A triste sina do vestido preto com rosas brancas
O vestido.
Mais um.
Este vestido foi comprado num sábado de penitência judicial (o tempo sara tudo, já não chamo mulher da vida à senhora).
Num sábado em que o cartão multibanco não teve descanso, lá para os lados do Chiado, e a pobrezinha da Astride, sempre fiel, sempre ao meu lado, a acompanhar-me de aparelho de titânio cravado nos dentes, numa dor branca, que não mata mas mói.
No Sábado em que encontrei o Zé Ralha na Praça da Figueira envergando um molho de papiros gigantes (algures semeado neste quintal, para aí em Março, às portas da Primavera: está tudo na minha cabeça, mas eu nunca fui boa nem para datas, nem para nomes).
No Sábado em que pus os pés pela primeira vez na Confeitaria Nacional e ontem, apenas para que fique em acta, saboreei o primeiro mil folhas dos 27 anos que carrego em cada perna, em cada ruga, em cada cabelo branco – nós, os conservadores, somos atreitos à mudança, eu gosto de palmiers simples e cobertos, e quando a Pastelaria São João, na Avenida de Paris, tinha pintado, no estuque das paredes, uma réplica naïf do quadro São João, do pintor espanhol Murillo, (deixa ir ao Google procurar o quadro), com uma placa a informar que dizia: “São João Baptista, de Murillo – Réplica, não fosse a velhota mais incauta pensar, a meio do seu chá e da sua torrada, que aquele era o verdadeiro e que o que está no Prado é que é réplica, e quando eu me sentava com a avó Zá (primeiro íamos à leitaria da UCAL), numa mesa junto à janela, sentavamo-nos sempre ali, quando o São João não era um café com as paredes forradas a azulejos brancos, indiferenciados, e havia para além do São João Baptista outro “fresco” com uma perspectiva impossível da Igreja da Praça de Londres, eu também gostava de palmiers recheados, com um creme branco, tipo chantilly, eu sonho com esses palmiers, mas nunca mais os vi, só há nas pastelarias uns exemplares recheados com creme amarelo de ovos, e eu não gosto de doces com ovos, pudins, iguarias da região de Aveiro, relíquias conventuais não me excitam e as ancas agradecem, ai se agradecem, e eu como sempre bolos de arroz, dos verdadeiros, dos feitos com farinha de arroz e não as falsificações, gordurosas como queques que se vêem por aí, os que têm papel na base, é o meu bolo favorito, depois vem o xadrês, depois, talvez, o vává, e agora mais recordações de verões passados, na pastelaria Doce Beira, a dois passos da nossa casa de Viseu, vávás – não como vavás há tantos anos – devorados em banquinhos volantes ao balcão, mas eu nunca tinha comido um mil folhas e nem é mau de todo (o mesmo se aplica ao presunto e à sapateira recheada, mas continuo a ter as minhas reservas ao salmão fumado, ao caviar, aos camarões e percebes, que teimei durante anos odiar sem nunca ter provado).
O vestido não merecia.
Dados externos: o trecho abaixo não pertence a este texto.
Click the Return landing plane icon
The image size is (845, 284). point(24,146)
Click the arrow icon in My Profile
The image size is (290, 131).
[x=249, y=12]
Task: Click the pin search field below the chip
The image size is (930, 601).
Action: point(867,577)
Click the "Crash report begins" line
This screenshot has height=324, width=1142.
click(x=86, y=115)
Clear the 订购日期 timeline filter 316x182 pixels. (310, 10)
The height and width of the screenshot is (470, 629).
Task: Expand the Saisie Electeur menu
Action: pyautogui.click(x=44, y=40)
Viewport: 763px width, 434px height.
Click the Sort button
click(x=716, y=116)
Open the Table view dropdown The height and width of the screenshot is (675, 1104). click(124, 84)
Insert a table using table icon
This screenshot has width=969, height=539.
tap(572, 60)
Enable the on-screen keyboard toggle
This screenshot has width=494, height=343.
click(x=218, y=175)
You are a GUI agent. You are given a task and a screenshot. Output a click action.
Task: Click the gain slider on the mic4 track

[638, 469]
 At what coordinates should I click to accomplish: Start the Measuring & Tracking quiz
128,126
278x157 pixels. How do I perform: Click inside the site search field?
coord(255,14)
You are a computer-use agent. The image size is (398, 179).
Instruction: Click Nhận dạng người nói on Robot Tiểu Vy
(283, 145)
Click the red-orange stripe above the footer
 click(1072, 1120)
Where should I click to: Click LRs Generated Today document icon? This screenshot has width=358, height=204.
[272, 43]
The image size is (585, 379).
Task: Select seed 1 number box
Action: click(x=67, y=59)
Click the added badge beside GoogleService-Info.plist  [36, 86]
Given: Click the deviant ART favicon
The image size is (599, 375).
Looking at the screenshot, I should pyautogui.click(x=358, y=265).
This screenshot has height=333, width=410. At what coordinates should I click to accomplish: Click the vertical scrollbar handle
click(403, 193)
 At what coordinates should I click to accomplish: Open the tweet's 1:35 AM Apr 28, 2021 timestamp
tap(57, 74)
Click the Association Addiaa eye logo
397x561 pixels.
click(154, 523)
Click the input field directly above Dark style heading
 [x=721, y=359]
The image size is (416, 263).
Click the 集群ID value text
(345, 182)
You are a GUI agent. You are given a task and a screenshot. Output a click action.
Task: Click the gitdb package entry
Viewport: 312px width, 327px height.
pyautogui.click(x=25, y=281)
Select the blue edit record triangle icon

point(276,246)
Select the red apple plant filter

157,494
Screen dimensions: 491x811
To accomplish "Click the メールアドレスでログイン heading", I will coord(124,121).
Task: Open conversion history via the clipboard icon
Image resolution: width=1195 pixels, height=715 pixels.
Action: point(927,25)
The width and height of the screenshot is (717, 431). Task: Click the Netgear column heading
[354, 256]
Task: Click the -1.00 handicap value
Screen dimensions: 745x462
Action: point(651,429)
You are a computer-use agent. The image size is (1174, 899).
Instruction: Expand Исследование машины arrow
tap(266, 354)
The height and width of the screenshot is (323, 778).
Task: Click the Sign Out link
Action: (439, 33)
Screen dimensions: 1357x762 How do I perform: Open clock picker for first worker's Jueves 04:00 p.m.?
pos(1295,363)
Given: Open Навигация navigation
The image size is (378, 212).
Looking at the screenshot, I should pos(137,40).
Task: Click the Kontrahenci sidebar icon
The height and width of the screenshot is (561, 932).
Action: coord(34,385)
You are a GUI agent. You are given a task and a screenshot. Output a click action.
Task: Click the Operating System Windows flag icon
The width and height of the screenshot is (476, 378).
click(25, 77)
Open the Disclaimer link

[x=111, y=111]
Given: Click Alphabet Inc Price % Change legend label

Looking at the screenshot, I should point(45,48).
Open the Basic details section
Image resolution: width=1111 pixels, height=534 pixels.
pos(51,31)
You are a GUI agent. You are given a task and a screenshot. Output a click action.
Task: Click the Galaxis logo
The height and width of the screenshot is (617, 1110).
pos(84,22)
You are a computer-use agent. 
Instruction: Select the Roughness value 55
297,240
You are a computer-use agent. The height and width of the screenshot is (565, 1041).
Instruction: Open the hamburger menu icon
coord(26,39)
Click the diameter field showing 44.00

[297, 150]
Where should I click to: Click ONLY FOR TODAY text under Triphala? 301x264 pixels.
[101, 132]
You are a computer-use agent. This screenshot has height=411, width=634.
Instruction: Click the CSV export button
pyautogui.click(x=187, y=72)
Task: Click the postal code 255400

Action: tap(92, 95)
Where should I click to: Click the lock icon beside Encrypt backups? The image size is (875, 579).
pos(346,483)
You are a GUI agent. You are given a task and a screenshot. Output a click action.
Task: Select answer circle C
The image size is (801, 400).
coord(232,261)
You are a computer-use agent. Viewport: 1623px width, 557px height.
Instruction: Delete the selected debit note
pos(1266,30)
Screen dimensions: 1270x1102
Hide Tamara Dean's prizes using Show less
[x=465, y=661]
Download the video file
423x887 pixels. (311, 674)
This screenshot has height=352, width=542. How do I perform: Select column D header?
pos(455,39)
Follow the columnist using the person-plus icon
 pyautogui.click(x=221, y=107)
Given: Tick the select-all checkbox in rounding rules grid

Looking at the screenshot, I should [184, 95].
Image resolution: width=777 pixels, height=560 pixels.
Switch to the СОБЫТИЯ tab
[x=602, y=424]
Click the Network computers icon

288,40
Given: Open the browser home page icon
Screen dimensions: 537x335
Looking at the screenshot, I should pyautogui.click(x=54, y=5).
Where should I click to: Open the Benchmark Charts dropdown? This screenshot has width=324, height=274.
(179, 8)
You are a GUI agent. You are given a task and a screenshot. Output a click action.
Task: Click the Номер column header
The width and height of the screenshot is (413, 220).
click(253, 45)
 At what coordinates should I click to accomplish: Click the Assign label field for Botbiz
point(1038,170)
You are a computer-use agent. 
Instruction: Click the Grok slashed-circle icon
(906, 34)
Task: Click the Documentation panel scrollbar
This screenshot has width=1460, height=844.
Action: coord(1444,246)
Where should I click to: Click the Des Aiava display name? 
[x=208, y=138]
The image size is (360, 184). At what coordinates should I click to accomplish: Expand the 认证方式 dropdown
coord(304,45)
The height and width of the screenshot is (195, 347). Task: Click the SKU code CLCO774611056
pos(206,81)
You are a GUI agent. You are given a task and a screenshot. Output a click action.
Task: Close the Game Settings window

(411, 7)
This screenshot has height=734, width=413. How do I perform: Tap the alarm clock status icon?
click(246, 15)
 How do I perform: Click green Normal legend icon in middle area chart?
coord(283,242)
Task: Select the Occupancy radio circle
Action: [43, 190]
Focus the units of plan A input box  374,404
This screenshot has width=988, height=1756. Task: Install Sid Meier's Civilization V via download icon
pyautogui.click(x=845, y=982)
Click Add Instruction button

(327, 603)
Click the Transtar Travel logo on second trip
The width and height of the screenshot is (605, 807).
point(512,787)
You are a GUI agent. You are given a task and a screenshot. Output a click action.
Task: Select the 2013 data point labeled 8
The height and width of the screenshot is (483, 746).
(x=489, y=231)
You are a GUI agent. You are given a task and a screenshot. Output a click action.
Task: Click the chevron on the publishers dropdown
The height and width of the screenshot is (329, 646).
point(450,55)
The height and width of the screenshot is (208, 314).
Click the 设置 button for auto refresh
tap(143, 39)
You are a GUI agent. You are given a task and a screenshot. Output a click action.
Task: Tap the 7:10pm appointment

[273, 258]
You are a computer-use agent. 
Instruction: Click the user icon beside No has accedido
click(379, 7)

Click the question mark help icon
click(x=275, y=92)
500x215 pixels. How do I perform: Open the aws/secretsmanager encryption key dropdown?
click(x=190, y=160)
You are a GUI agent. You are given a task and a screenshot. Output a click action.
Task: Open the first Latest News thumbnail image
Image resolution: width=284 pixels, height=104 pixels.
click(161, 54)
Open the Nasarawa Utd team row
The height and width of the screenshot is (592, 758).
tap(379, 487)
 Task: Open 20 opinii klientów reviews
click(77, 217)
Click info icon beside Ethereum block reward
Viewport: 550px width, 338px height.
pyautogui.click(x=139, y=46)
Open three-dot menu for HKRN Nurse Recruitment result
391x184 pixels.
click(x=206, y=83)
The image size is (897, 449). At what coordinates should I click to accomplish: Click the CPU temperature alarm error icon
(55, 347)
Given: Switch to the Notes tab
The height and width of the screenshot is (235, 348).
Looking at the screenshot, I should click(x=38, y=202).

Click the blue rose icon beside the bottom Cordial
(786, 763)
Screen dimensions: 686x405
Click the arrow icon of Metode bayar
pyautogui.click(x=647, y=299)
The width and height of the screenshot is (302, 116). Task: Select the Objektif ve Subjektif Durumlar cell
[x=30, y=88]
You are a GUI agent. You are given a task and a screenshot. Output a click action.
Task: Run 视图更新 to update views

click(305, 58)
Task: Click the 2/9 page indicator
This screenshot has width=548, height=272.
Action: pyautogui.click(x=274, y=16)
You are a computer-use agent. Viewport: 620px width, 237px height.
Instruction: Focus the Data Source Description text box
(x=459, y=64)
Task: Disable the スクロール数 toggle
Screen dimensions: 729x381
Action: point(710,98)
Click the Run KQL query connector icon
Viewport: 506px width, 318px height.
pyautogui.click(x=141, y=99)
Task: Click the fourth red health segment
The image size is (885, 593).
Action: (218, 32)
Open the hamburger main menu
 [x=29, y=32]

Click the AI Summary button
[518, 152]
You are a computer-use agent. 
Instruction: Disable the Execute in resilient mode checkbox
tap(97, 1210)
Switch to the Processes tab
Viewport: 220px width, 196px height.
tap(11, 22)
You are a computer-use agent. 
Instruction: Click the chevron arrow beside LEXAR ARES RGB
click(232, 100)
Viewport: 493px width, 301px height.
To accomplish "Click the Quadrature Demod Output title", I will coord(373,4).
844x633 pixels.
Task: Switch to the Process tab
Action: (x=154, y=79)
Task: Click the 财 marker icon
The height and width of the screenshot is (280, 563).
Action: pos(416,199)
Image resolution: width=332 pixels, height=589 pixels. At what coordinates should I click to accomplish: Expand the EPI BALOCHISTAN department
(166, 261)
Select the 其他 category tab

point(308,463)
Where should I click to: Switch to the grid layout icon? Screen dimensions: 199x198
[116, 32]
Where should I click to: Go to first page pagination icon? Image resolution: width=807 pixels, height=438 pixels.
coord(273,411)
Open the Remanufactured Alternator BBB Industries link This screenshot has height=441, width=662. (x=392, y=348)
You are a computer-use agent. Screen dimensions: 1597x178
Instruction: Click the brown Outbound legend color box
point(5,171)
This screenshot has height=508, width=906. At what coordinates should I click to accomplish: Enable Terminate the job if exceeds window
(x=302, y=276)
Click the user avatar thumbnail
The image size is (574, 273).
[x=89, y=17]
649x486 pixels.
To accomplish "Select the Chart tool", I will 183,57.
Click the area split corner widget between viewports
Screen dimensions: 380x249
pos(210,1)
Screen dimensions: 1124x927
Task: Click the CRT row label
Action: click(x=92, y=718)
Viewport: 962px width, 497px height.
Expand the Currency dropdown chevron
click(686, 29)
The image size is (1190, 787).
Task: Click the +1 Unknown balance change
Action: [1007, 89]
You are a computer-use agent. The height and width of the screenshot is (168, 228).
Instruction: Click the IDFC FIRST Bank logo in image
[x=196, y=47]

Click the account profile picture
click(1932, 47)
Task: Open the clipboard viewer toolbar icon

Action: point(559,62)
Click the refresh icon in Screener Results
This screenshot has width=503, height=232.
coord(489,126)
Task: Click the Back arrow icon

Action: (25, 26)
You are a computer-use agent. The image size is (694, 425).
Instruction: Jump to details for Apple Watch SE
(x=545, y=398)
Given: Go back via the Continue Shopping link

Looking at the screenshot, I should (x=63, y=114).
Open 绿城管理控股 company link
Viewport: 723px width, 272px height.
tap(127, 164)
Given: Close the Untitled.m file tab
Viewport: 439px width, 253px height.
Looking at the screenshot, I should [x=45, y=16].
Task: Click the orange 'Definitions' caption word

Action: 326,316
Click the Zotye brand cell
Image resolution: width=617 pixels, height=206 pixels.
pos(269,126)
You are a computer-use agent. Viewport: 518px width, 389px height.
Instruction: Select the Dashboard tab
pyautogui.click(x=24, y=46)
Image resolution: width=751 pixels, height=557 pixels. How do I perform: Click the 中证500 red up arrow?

É um bom vestido. Lindo. Que me favorece. Devia ficar como o vestido com o qual aterrei nos Emirados Árabes Unidos, depois de uma viagem de avião de oito horas. Ou de um jantar em que a Qui Qui confundiu erva com coentros (foi estreado nesse jantar, nesse jantar memorável, que estreou os posts fotográficos deste blogue). Mas não. É o vestido da pior sessão de intimidade da minha vida. Recordação feliz, porém, sentada num sofá, vestido já no corpo, descalça, soutien abandonado algures no chão (e por lá ficou algum tempo – eu não posso ser amante, deixo sempre provas, uns brincos, um anel, cabelos, até soutiens), cigarro na boca, estás perfeita, posso tirar-te uma fotografia?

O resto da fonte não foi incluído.